Written request
Count the lines in the data below that contain the word "should", treating uppercase and lowercase letters as different, and reply with the number alone.
* * * * * * *
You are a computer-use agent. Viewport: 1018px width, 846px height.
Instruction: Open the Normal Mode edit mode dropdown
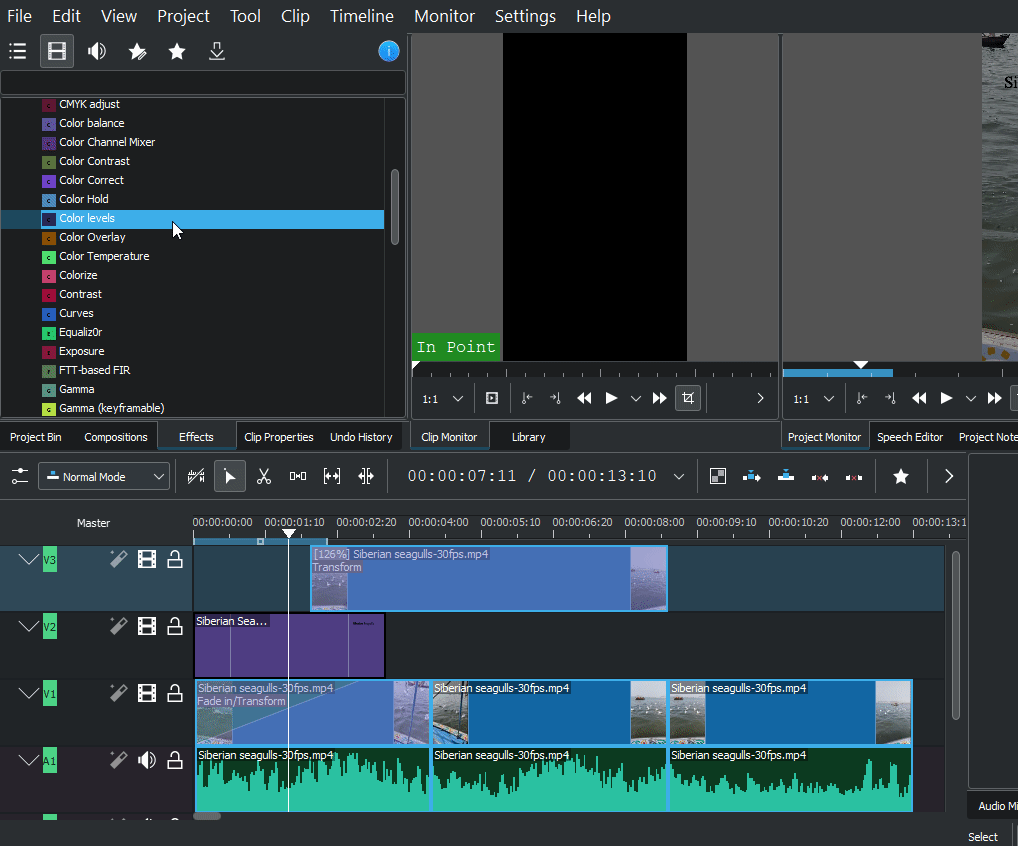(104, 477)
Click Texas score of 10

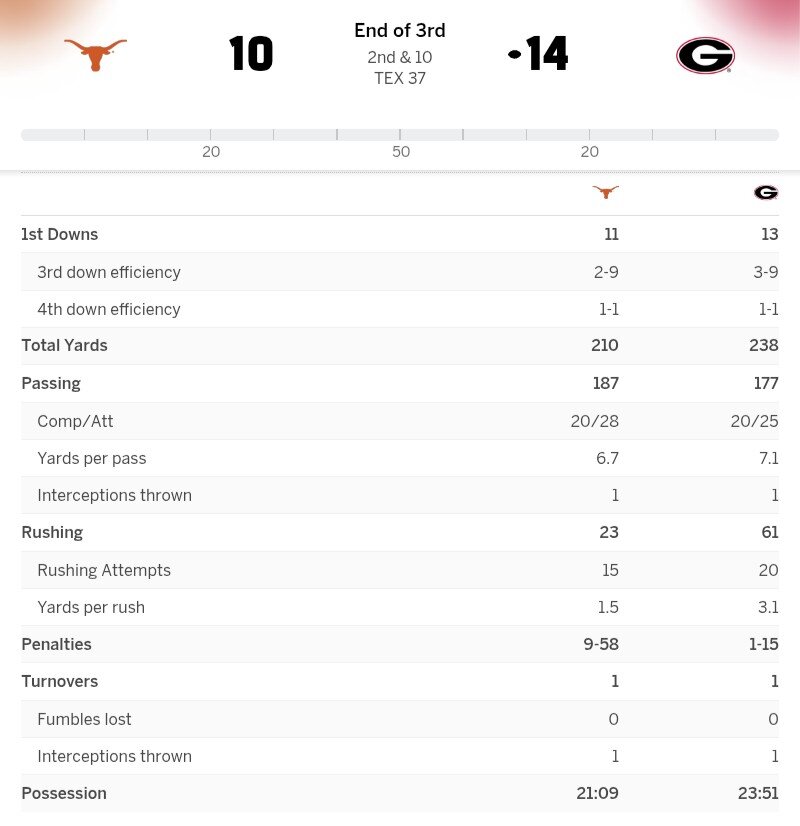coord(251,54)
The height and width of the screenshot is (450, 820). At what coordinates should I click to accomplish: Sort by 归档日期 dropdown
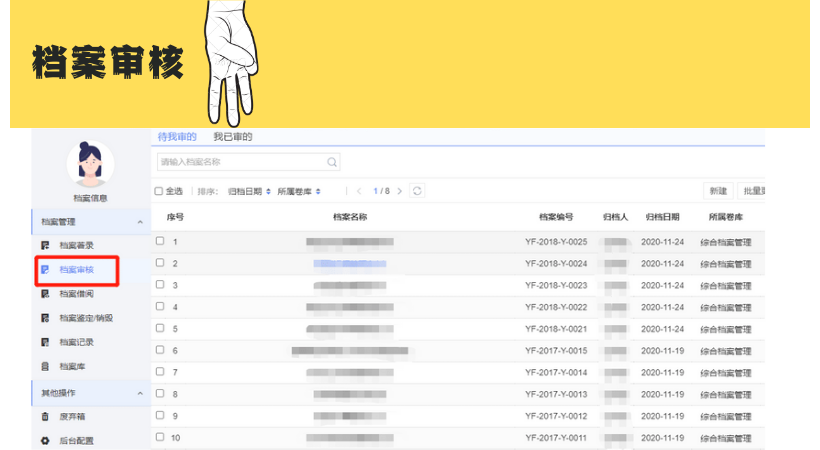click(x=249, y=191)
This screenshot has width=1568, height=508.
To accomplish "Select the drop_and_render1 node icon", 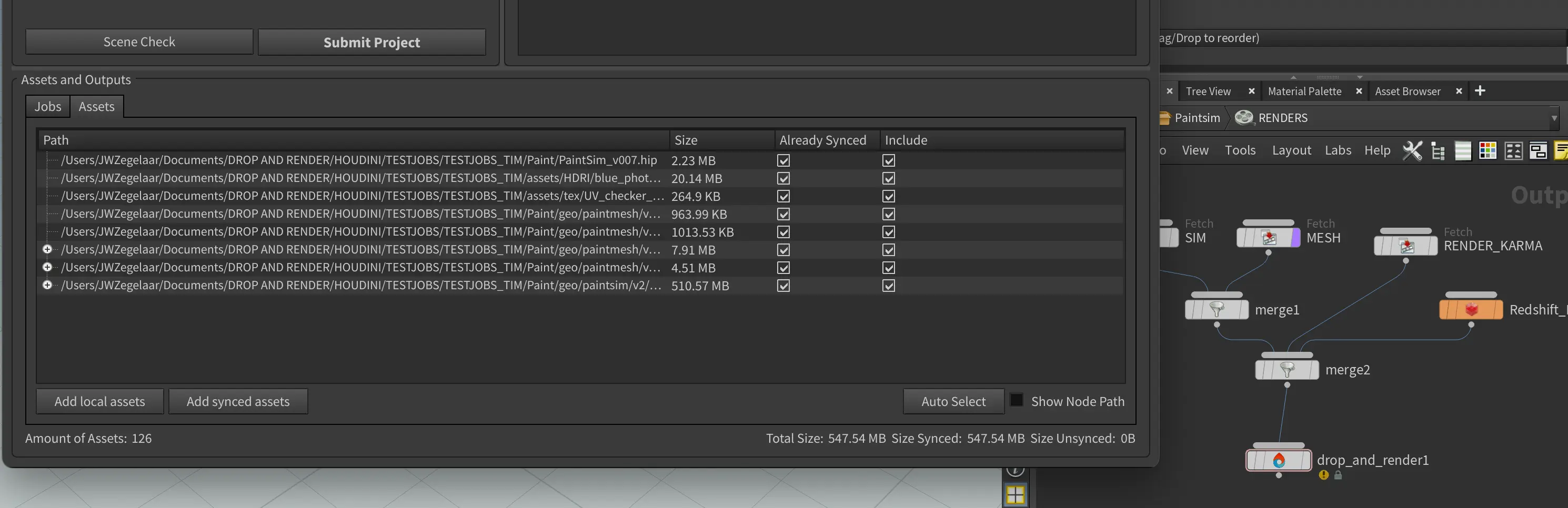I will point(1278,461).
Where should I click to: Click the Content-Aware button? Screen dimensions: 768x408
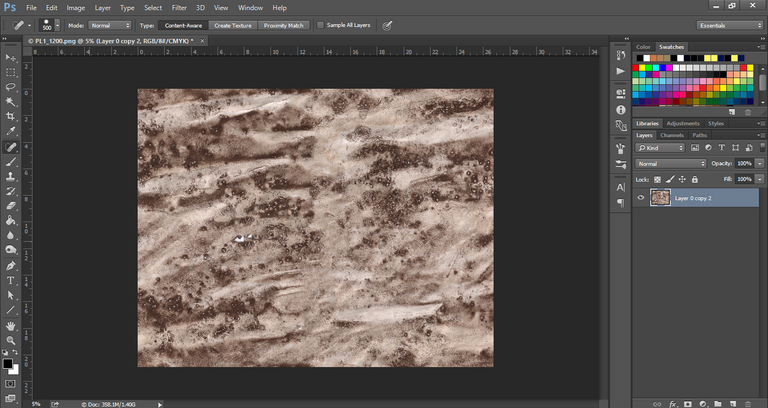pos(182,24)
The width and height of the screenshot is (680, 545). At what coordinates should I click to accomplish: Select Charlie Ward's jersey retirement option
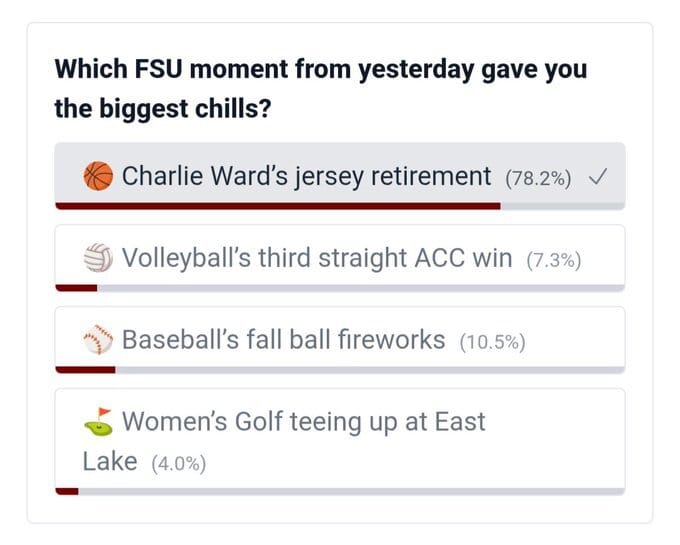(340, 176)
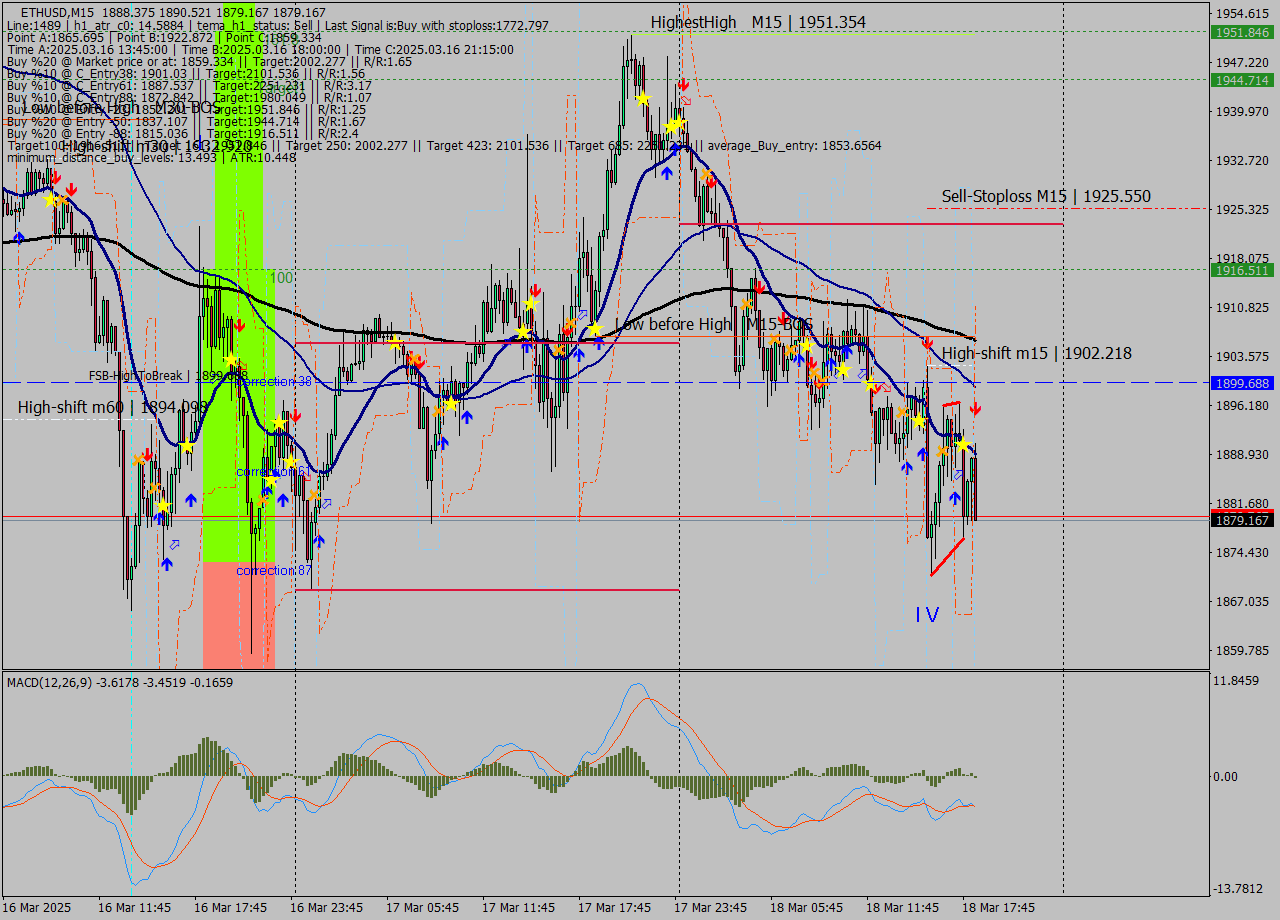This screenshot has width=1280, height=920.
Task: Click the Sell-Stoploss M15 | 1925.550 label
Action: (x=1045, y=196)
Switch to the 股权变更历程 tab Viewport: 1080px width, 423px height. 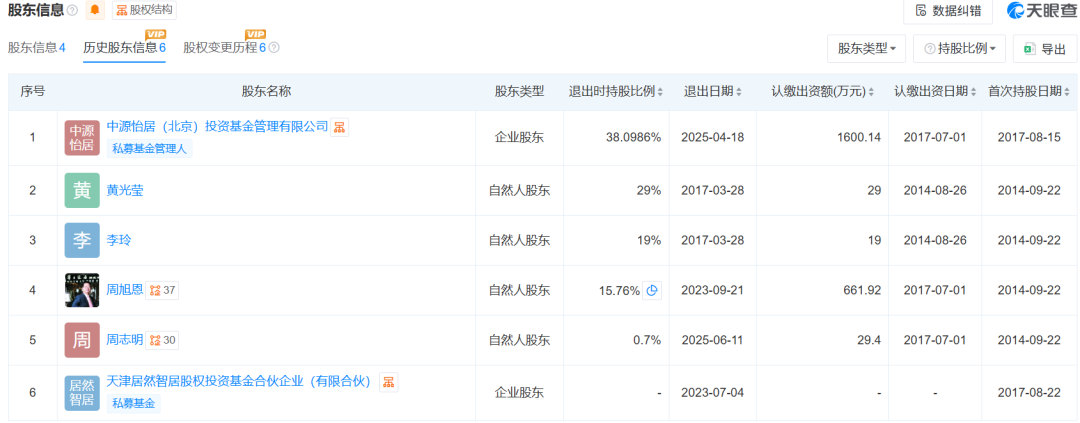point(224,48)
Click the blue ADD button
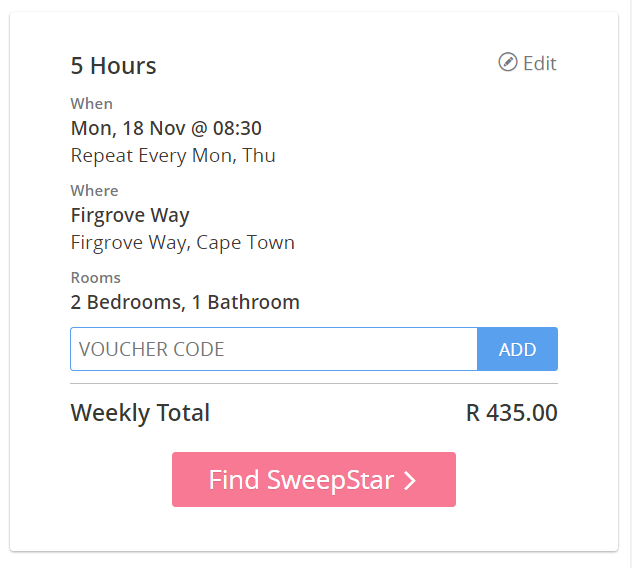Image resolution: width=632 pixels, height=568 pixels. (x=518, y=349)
* * * * * * *
Written answer
3